Per un'intera giornata, la povera animale è rimasta immobile, «congelata» dal terrore. Bloccata nel traffico, Suzette ha chiamato in soccorso la sua amica soccorritrice Kristina Ross. Arrivando sul posto, Kristina è rimasta allo stesso tempo sollevata e devastata: la cagnolina non si era mossa di un centimetro. Era ancora lì, terrorizzata.
Con pazienza e biscottini, Kristina è riuscita a conquistare la sua fiducia. Una volta alla clinica veterinaria, il primo riflesso è stato quello di scansionare il suo microchip. Verdetto: nessuna identificazione. Eppure, il suo comportamento non mentiva. Non sembrava una cagnolina randagia, ma un animale completamente distrutto dall'assenza dei suoi cari.
La speranza che svanisce
Suzette e Kristina hanno pubblicato foto ovunque sui social network. I giorni sono passati, ma nessuno si è fatto vivo. Il rifugio iniziava a perdere la speranza di scoprire un giorno la sua vera identità, finché il caso non si è messo di mezzo.
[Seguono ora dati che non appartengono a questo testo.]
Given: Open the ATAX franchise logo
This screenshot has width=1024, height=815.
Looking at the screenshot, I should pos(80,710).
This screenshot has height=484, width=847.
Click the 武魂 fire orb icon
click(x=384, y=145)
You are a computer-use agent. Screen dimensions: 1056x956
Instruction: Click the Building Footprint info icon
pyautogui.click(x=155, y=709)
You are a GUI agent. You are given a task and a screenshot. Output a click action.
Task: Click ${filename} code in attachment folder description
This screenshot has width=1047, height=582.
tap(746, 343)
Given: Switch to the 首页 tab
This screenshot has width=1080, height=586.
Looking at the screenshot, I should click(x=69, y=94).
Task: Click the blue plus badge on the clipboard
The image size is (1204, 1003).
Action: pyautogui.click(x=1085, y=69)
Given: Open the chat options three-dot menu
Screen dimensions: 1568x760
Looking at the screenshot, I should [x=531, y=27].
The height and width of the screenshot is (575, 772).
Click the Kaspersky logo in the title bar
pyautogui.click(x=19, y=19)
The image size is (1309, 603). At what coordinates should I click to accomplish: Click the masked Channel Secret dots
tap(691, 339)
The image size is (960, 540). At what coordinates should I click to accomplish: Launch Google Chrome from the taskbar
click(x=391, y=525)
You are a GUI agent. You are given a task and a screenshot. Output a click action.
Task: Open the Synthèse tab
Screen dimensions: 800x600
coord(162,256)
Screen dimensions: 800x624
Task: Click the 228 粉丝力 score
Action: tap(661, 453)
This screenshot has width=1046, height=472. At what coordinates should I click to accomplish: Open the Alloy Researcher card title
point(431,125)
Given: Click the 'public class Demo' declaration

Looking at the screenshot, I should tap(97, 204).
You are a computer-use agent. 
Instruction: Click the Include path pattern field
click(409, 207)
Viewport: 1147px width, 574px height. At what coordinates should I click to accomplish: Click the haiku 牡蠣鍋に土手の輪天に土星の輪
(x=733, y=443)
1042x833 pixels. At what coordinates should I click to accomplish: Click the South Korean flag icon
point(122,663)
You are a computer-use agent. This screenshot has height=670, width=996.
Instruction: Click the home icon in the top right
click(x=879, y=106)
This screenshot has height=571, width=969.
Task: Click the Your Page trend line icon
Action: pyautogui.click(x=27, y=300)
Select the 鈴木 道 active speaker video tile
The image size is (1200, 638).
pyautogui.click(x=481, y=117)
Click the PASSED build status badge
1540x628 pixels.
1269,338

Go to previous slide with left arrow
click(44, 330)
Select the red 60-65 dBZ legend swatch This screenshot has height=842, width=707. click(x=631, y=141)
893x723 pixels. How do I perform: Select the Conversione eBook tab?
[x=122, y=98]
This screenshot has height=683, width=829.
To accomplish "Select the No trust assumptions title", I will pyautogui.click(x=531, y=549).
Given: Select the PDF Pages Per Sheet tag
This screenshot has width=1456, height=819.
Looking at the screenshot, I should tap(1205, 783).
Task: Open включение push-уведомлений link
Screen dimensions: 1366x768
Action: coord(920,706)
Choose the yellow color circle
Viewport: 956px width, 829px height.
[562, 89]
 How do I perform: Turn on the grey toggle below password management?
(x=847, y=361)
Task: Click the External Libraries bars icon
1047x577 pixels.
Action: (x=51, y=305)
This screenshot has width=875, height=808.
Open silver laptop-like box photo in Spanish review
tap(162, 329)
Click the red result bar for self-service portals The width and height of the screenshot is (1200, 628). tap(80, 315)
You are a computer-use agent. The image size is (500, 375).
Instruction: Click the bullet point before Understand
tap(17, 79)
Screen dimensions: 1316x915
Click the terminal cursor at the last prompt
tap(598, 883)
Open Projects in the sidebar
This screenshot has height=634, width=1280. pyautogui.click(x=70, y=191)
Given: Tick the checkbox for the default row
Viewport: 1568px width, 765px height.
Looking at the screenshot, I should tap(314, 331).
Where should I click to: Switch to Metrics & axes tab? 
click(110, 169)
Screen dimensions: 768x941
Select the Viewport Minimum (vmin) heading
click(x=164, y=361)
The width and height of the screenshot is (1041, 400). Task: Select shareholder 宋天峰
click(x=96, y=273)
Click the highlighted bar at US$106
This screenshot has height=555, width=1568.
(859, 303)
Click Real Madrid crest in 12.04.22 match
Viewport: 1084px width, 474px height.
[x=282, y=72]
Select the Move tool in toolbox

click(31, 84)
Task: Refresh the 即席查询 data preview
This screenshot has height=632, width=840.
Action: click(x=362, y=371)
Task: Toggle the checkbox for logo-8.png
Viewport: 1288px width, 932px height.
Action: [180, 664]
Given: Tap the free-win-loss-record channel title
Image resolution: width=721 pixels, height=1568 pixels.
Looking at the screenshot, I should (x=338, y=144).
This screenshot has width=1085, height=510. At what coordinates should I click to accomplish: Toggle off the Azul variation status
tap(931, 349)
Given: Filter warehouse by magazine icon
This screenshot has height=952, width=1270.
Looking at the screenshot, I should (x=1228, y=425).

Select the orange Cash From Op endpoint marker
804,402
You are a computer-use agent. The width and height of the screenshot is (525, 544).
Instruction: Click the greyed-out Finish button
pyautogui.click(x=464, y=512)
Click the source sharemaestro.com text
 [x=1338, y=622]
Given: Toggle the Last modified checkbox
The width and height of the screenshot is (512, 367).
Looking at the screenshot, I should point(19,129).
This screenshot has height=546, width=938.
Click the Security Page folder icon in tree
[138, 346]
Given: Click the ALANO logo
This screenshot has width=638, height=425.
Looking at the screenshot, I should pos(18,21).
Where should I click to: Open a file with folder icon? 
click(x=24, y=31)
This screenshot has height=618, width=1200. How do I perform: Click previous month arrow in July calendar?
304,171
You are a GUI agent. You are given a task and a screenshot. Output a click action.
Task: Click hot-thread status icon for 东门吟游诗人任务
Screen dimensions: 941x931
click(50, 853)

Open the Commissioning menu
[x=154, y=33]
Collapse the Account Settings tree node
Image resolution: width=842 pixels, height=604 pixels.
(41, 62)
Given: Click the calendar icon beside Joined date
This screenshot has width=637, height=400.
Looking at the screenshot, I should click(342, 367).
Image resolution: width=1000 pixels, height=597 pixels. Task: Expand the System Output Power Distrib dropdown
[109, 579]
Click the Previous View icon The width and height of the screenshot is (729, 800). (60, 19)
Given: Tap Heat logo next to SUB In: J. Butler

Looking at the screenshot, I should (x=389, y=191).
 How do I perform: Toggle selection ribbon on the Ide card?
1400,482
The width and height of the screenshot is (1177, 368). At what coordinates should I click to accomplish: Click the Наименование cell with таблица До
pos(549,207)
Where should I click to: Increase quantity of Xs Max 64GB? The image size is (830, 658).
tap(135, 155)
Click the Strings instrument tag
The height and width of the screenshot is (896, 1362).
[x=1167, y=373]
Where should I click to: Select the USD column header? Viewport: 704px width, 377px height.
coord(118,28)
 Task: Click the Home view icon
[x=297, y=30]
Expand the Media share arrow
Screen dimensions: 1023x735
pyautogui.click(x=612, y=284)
Camminando nel suo quartiere, Kristina si è imbattuta in un manifesto di cane smarrito. La foto assomigliava in tutto e per tutto alla piccola sopravvissuta dei cespugli. Il numero è stato composto immediatamente: la famiglia cercava disperatamente la loro cagnolina, di nome Lionela.
Le lacrime del ritrovamento
Il momento dell'incontro alla clinica è rimasto sospeso nel tempo. Ci sono voluti alcuni minuti a Lionela per rendersi conto che erano proprio loro. Ma una volta superato lo shock, la tristezza ha lasciato il posto a una gioia pura e contagiosa.
Tornata a casa sua, la cagnolina ha istantaneamente ritrovato la sua personalità gioiosa. Questa volta, i suoi proprietari non correranno più alcun rischio: Lionela riceverà un microchip per assicurarsi che non sia mai più una "sconosciuta" in un cespuglio.